## [Exercise goal]
Where a line of the entries holds the string "computer", copy that line.

##### Input material

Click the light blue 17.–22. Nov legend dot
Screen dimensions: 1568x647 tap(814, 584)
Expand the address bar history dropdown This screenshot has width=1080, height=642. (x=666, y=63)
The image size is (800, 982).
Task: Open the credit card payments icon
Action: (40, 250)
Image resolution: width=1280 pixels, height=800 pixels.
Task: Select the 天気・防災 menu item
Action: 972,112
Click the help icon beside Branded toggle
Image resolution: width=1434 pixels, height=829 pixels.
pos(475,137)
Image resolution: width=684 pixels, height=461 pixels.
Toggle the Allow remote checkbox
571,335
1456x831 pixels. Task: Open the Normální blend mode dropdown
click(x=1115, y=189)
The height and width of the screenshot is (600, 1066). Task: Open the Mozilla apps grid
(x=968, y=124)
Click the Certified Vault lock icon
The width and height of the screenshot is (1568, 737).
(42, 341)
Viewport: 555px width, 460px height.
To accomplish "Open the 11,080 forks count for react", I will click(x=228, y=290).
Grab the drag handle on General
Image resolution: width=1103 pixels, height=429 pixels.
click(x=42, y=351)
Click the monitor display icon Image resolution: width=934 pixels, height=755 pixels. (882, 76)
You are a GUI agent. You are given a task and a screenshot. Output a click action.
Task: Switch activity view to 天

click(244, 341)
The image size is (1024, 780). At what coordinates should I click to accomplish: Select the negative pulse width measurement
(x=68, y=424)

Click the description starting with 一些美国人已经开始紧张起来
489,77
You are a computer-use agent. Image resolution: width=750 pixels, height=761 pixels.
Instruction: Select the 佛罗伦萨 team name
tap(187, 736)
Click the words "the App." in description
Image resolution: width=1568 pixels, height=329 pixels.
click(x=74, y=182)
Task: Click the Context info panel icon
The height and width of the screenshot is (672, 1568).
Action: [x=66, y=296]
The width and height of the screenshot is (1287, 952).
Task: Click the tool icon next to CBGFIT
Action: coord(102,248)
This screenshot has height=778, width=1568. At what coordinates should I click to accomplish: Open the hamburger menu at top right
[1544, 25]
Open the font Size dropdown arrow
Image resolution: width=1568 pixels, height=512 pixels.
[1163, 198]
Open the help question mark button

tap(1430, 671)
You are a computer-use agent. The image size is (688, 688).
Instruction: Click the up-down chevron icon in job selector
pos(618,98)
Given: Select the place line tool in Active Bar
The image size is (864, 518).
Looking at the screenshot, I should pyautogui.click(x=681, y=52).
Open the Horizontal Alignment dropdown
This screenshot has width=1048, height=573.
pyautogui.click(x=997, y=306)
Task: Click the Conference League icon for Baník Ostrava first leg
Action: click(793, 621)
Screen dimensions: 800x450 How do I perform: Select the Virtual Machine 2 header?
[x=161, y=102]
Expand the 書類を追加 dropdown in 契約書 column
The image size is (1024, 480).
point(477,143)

##########

## [Solution for this exercise]
You are a computer-use agent. Image resolution: width=750 pixels, height=761 pixels.
You are a computer-use agent. The image size is (688, 688).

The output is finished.